In this module, we focused on **vectors** — representing the expression of individual genes across single cells. Each gene’s expression across cells was a separate vector that we could analyze using linear algebra.

However, in real datasets like those in the **Human Cell Atlas**, gene expression is stored as a **matrix**:

- **Rows** = genes  
- **Columns** = cells  
- Each cell in the matrix = expression value of a gene in a single cell

This matrix allows us to apply more advanced operations — like **dimensionality reduction (PCA)**, **clustering**, or **graph-based analyses** — by treating the entire dataset as a mathematical object.

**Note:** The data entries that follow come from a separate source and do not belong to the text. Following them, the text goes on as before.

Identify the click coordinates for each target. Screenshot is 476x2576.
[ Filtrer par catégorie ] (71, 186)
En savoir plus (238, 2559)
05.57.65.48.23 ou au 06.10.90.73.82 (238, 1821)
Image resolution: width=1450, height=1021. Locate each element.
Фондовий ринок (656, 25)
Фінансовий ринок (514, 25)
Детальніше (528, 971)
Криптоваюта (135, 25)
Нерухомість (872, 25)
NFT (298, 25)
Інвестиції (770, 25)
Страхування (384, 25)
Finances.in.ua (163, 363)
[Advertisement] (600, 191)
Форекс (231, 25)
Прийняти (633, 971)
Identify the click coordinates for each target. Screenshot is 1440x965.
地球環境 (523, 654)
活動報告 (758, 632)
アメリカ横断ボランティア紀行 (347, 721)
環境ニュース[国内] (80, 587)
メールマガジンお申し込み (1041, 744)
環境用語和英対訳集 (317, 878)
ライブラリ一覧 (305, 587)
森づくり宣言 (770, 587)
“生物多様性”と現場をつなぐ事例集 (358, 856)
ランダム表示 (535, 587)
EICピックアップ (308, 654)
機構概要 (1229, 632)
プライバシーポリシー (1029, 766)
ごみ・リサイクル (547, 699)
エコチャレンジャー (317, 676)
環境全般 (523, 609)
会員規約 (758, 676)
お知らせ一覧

👉 In **Module 2**, we’ll work directly with gene expression matrices, explore their structure, and apply matrix-based techniques to reveal biological patterns.

---



## 🧪 Exercises

1. Add a third gene vector and compare it with GeneA and GeneB.
2. Visualize all three gene expression profiles.
3. Compute cosine similarities between all pairs.
4. Try these operations on rows of a real single-cell dataset (e.g., PBMC).